For many years the main business case for intelligent buildings has been delivering a healthy and comfortable space to occupants, focusing on energy efficiency, operational efficiency and cost. The main focus of this facilities-centric approach main focus has been on some of the most energy consuming basic functions such as heating, ventilation and lighting, and innovation have mostly revolved around pure automation, using ever more sophisticated motion activated lighting and programmable heating systems exhausted to a point where further development doesn´t justify the additional investment.

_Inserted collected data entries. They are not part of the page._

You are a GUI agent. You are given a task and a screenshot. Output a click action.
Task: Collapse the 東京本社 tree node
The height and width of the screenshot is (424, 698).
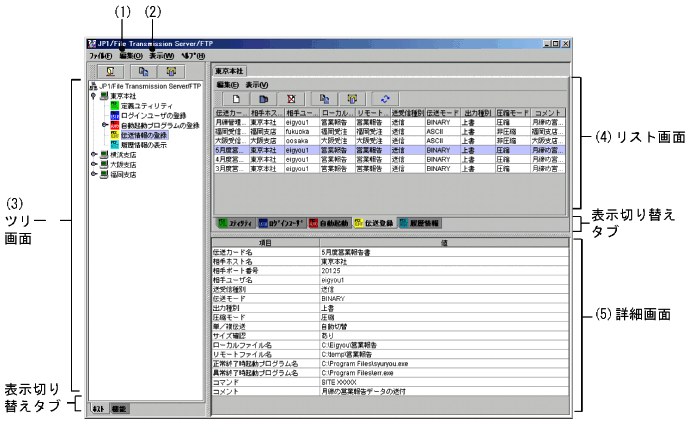(x=94, y=97)
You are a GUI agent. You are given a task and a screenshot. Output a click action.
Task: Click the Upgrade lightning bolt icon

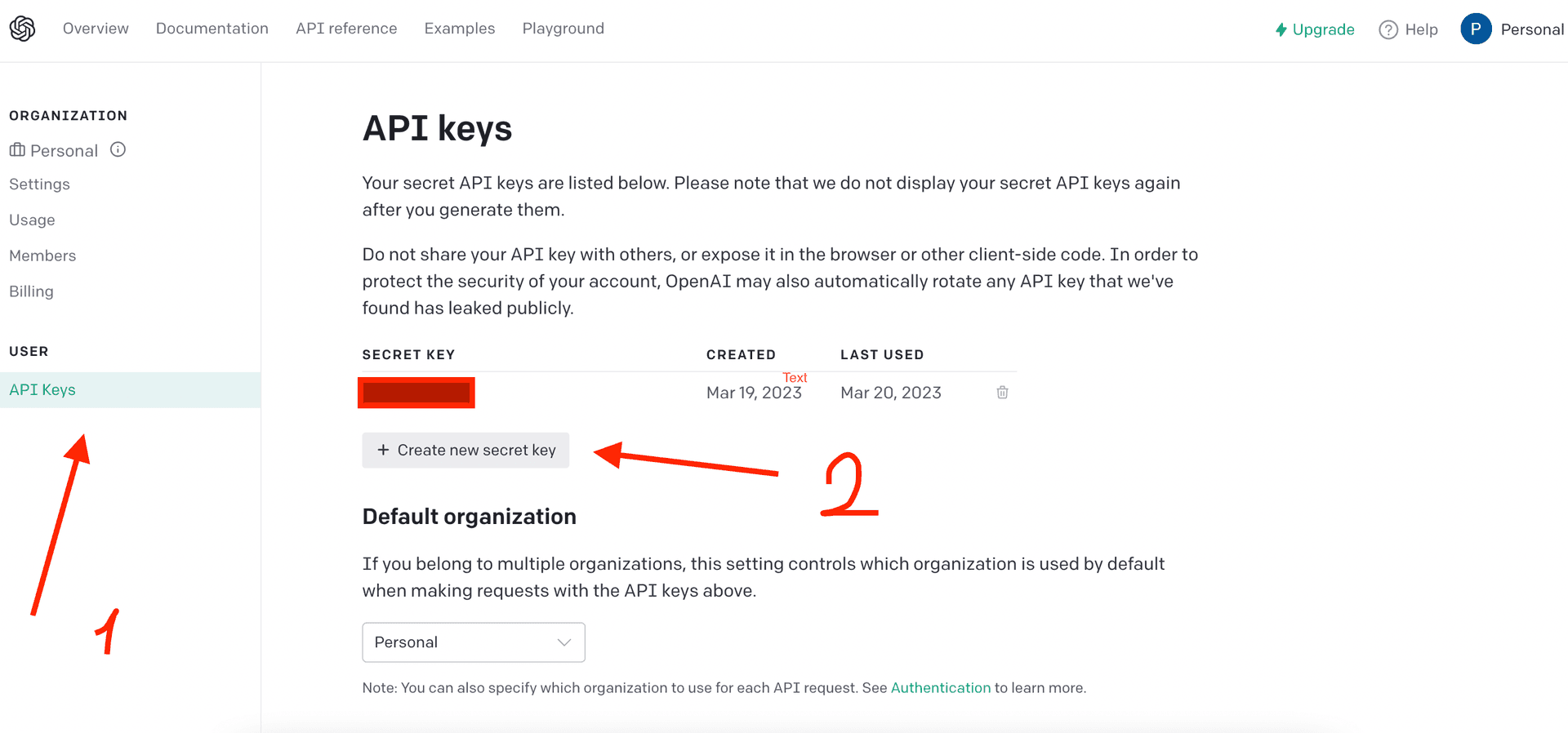click(1281, 29)
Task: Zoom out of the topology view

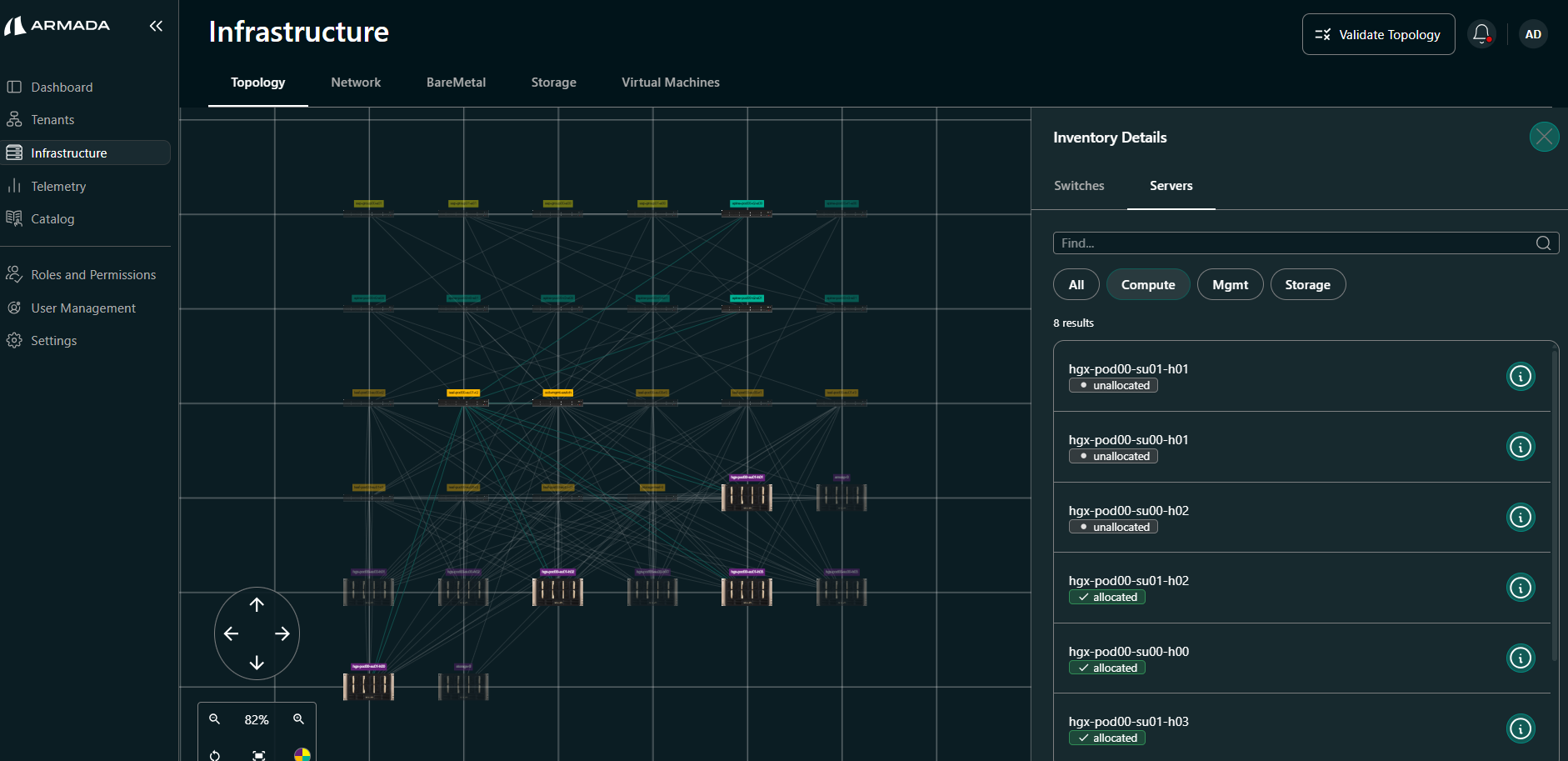Action: click(x=214, y=719)
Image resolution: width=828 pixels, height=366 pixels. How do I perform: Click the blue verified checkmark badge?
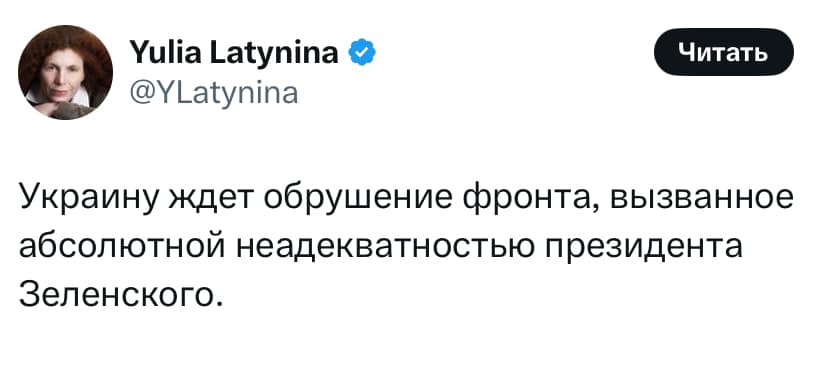tap(362, 52)
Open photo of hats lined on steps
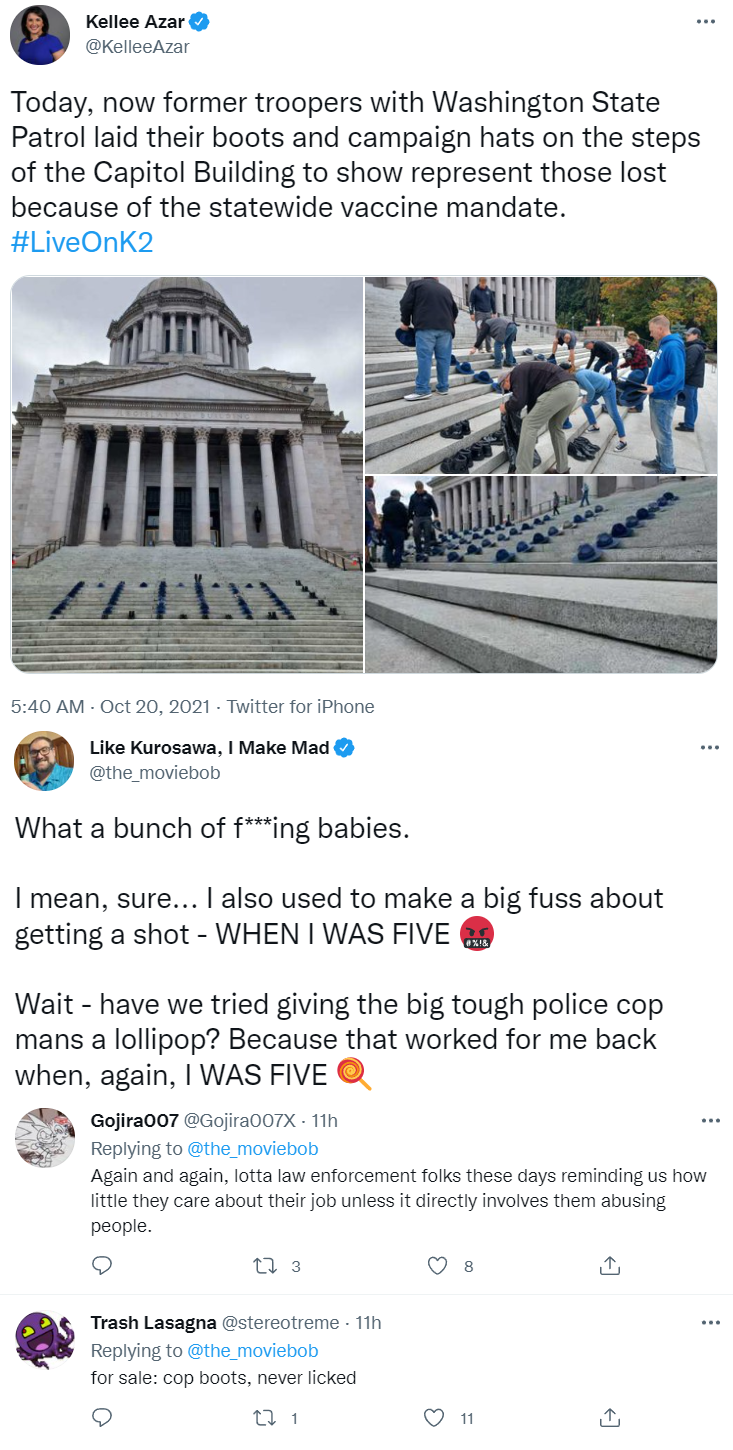This screenshot has height=1450, width=733. [541, 574]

As an industry we’ve only had a minor role to play in this development, providing interfaces for users to control the meeting space environment and taking care of the energy efficiency in our AV designs. But the promise of what a smart building can deliver in the future is changing and over the past years, areas such as access management, security, occupancy and digital signage has been in focus, and with that an awareness of what can be delivered when multiple systems to work together to obtain a more true smart building functionality.
Just imagine a building where a fire alarm not only triggers voice evacuation in the case of fire, but also take over the meeting room screens and digital signage system to guide occupants to relevant exits, depending on where the fire is, utilizing data from the access management system, occupancy censors and people counting cameras to intelligently guide the evacuation flow and verify if the building has been properly evacuated. Scenarios like these incorporates a number of the disciplines that our industry already excel in, and builds on our history as systems integrators. But the most interesting to our industry is the latest development of productivity as a business case, where smart buildings become intelligent in supporting the business purpose of their occupants and empower them to focus on core competencies.

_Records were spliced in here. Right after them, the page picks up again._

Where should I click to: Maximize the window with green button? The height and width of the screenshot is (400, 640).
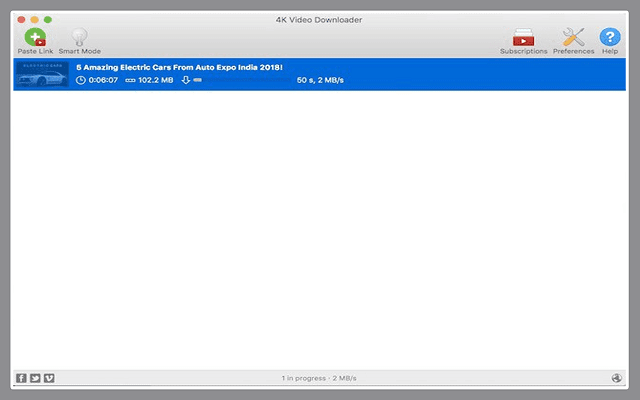tap(48, 19)
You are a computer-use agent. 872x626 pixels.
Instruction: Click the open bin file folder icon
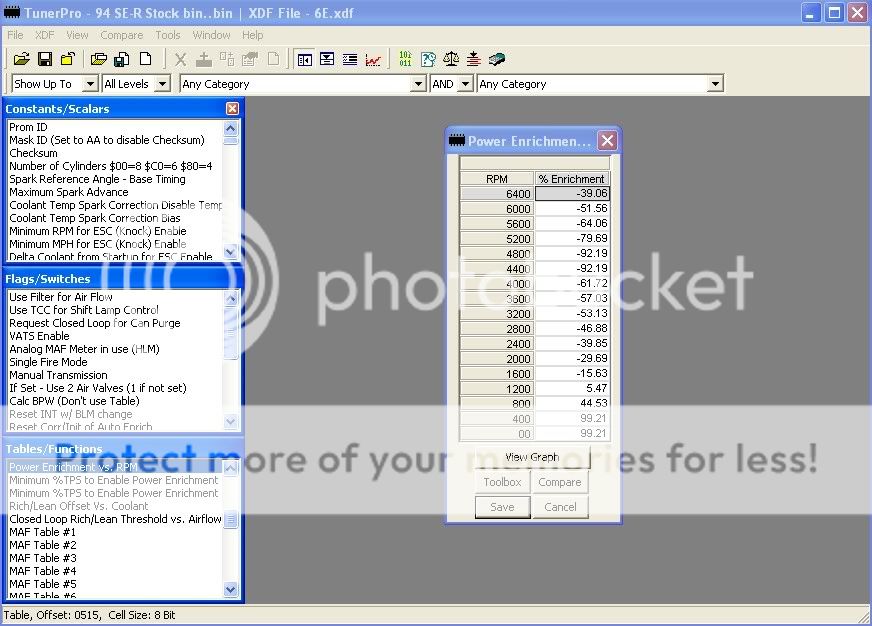pyautogui.click(x=21, y=60)
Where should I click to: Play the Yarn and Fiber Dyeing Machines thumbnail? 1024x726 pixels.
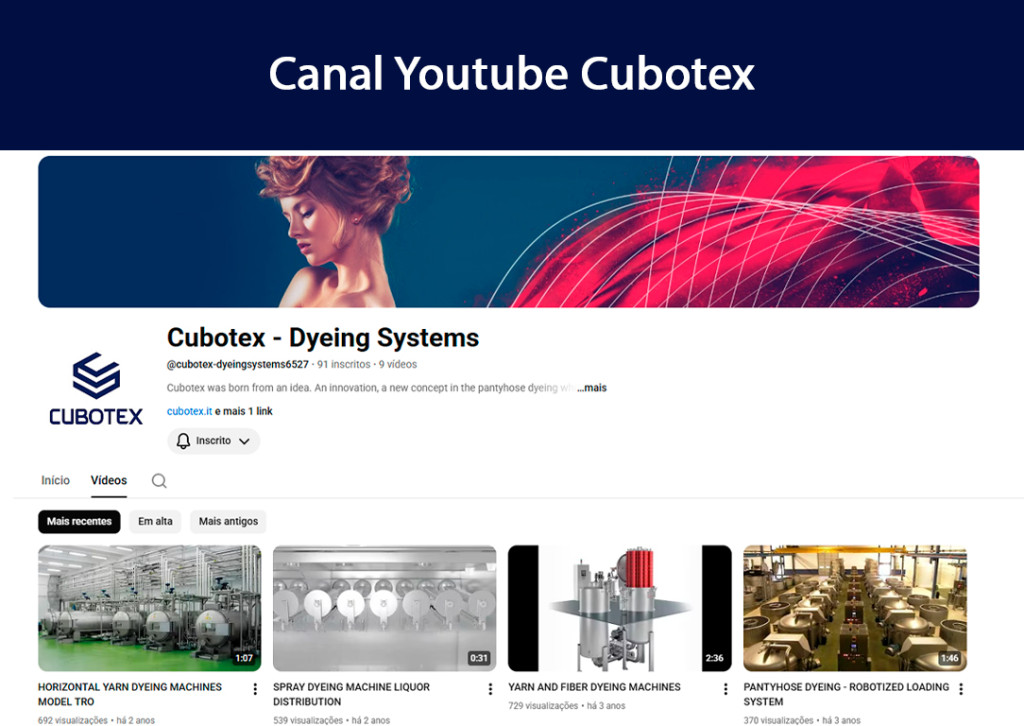point(619,608)
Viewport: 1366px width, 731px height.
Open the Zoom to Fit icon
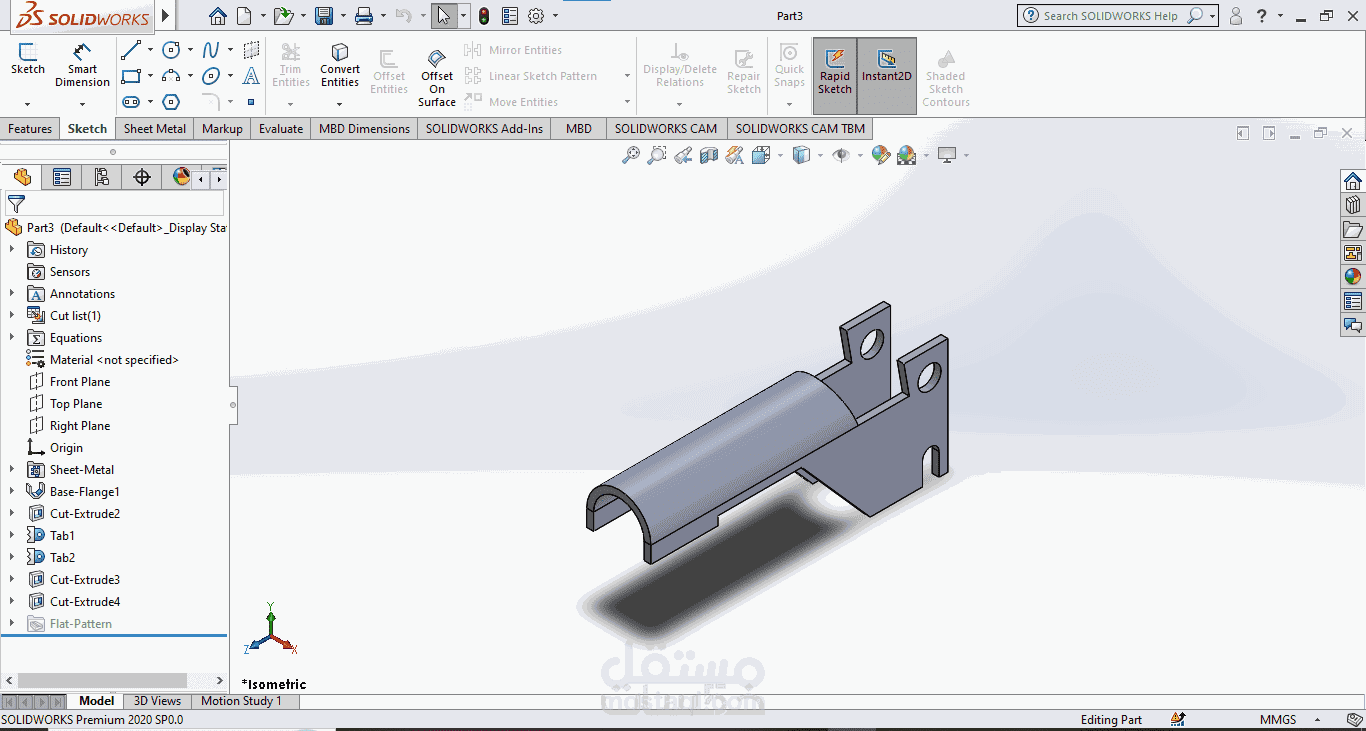tap(631, 155)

In this paradigm smart buildings are transitioning to modern connected environments, that are aware of their occupants, offering them seamless personalized experiences, with benefits that include increased productivity, collaboration and creativity.
With this latest business centric focus users use their mobile devises, biometrics or access cards to log in to meeting spaces, that personalizes to access relevant tools and content, and connect with the workspace to receive relevant suggestions based on workday activities, with touch and voice interfaces becoming the touchpoints between users and building.
An AVIXA Technical report identified more than 55 system types found in common buildings, AV being just one of them, and more than 20 different communication protocols commonly used.
As an industry we are already used to be the swiss knife of the room, underpinning audiovisual experiences and collaborative environments by integrating multiple platforms and technologies. In the future we have the chance to take a broader role as the swiss knife in the building.
For some years now we have gotten used to not only network technologies, but also integrating with IT systems, utilising data from Exchange and Outlook to visualize meeting space occupancy and their utilisation, retrieving data from CMS systems to automate information displayed on digital signage systems and sometimes in combination with numerous other databases. In a smart building future focused on productivity, we already have an edge in understanding and underpinning productivity systems.
In the future we need to incorporate more data from building automation systems and sensors, analyze data and use the results to act and react, and in the process, we need to get more acquainted with the broader world of communication protocols like KNX, BACnet and Modbus.